Em "Jojo Rabbit", filme vencedor do Oscar de melhor roteiro adaptado, Waititi retrata o nazismo, mas escolhe fazer isso a partir de um tom de farsa, colocando a ideologia de extrema-direita quase que deslocada em um outro mundo com características mais absurdas e até lúdicas. O diretor e roteirista faz isso de propósito: tira o tema do contexto real para poder expor, com humor, o absurdo dessas ideias.
A história começa apresentando Jojo (Roman Griffin Davis), um garoto de 10 anos fanático pelo nazismo e por Adolf Hitler, tanto que tem a figura do Führer como um amigo imaginário. A criança não parece ter a menor noção da gravidade das ideias nacionalistas e racistas propagadas na Alemanha daquele período, mas repete esses conceitos aos quatro ventos. O ápice da felicidade do menino, por exemplo, é a ida para um fim de semana de treinamento nazista, onde aprende a queimar livros e a manusear equipamentos de guerra.
Um pequeno acidente, no entanto, tira Jojo dessa preparação e o leva de volta para casa, aos cuidados da mãe, Rosie (Scarlett Johansson). Enquanto se recupera, o garoto se divide entre o repouso em casa e algumas ações para contribuir com a propaganda nazista, como colar cartazes de apoio a Hitler.

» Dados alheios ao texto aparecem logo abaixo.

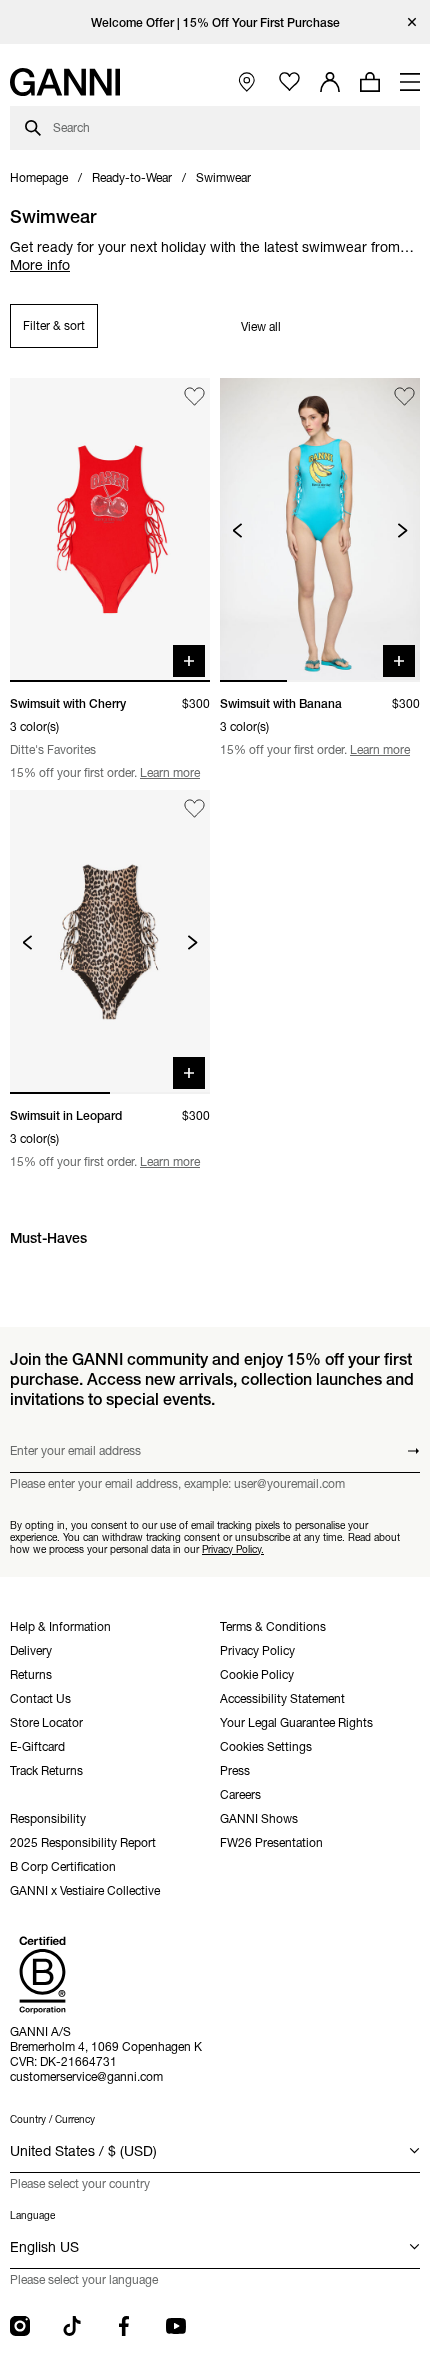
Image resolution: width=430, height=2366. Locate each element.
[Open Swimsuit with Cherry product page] (110, 530)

Em uma das oportunidades em que está sozinho em casa, o menino descobre que a mãe esconde Elsa (Thomasin McKenzie), uma judia que conseguiu escapar dos campos de concentração e se perdeu da família.
O encontro com aquela jovem mexe com a cabecinha fanática de Jojo, que até sinaliza a intenção de entregá-la ao regime, mas pondera os efeitos que essa atitude pode ter para a mãe dele. Mesmo aconselhado pelo Hitler imaginário (Waititi, acumulando mais uma função) a manter distância da garota judia, o protagonista sente um certo fascínio por aquela descoberta e, aos poucos, vai construindo uma relação com aquela "ameaça".

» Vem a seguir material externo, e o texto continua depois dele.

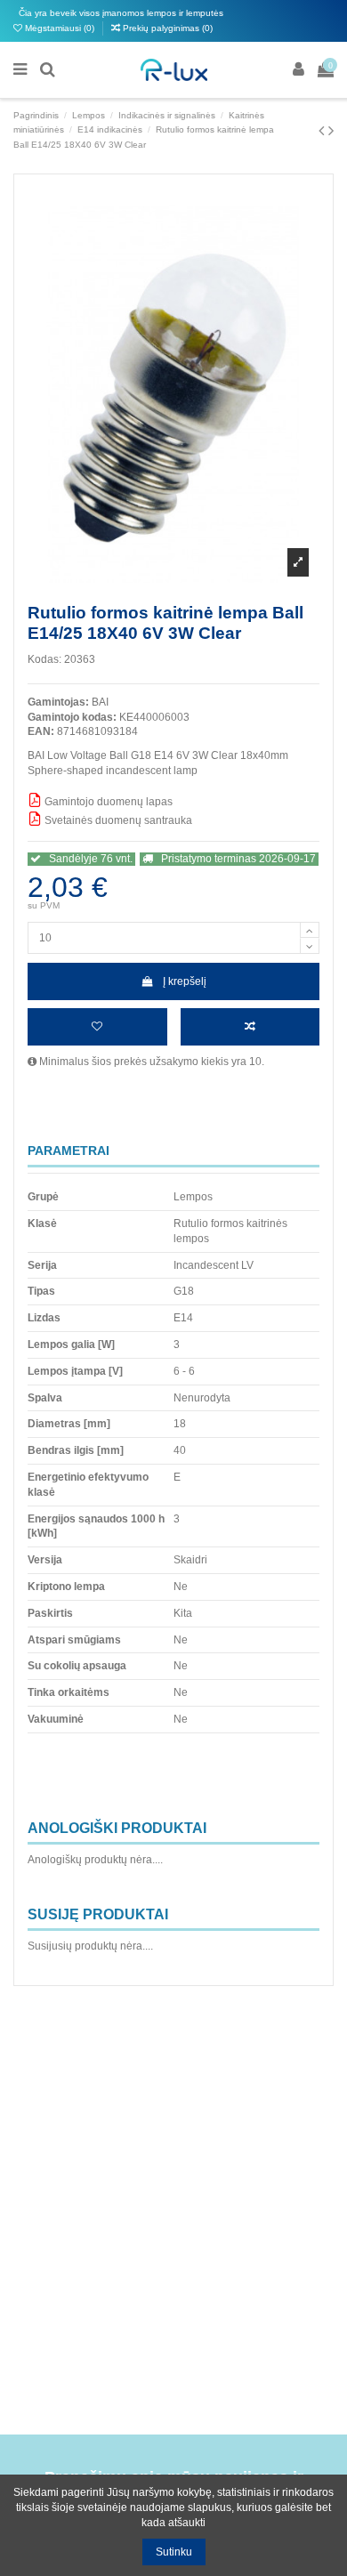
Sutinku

O roteiro de "Jojo Rabbit" tem a inteligência de retirar a trama de um contexto histórico pesado e levá-la para um universo farsesco, onde personagens excêntricos e situações ridículas são usados na construção de um humor que, além de carregar uma crítica, também expõe o absurdo das ideias difundidas pelo nazismo. Isso fica muito claro em piadas que questionam os valores da guerra e as besteiras propagadas para tentar provar uma injustificável "superioridade de raça".
Também responsável pelo roteiro, Waititi demonstra segurança sobre a proposta e justifica o uso do humor para trazer à tona todas essas questões. Essa característica é fundamental para que o filme não soe desrespeitoso sobre o tema. Além de competência, é impossível não reconhecer que também é preciso coragem para sustentar uma empreitada como essa.
"Jojo Rabbit" apresenta, ainda, momentos emocionantes, sempre pontuados por alguma doçura. O desfecho da mãe do protagonista, por exemplo, é de marejar os olhos, mas essa construção não é pesada ou destoante do clima imposto pela narrativa. Também vale destacar a beleza da relação criada entre Jojo e Elsa, focada especialmente na desconstrução da mentalidade limitada carregada pelo garoto.
Toda essa proposta é apoiada pela criação dos personagens. A estupidez da guerra e dos ideais nazistas é enfatizada pelo Hitler imaginário ou pelas figuras do Capitão K (Sam Rockwell, ótimo) e Fraulein Rahm (Rebel Wilson). A contraposição aparece nos tipos interpretados por Scarlett, Thomasin e Davis. E ainda há a ingenuidade do carismático Yorki (Archie Yates), de um timing cômico que conquista logo na primeira cena.
A partir de um tema extremamente sério, "Jojo Rabbit" consegue deslocar o nazismo do contexto histórico e usar o humor como um elemento crítico e revelador. As excentricidades dos personagens e as situações ridículas da história acabam evidenciando todo o absurdo dos ideais nazistas, usados com violência e autoritarismo para propagar segregação e racismo.
Mais do que só conquistar os espectadores que já abominam esses conceitos, Taika Waititi parece querer usar o tom da narrativa na esperança de que possíveis adeptos de algumas dessas ideias no presente tomem consciência sobre esses erros e, sentindo-se ridículos como os personagens nazistas, despertem de ilusões preconceituosas e de superioridade. É uma função nobre, ainda que difícil.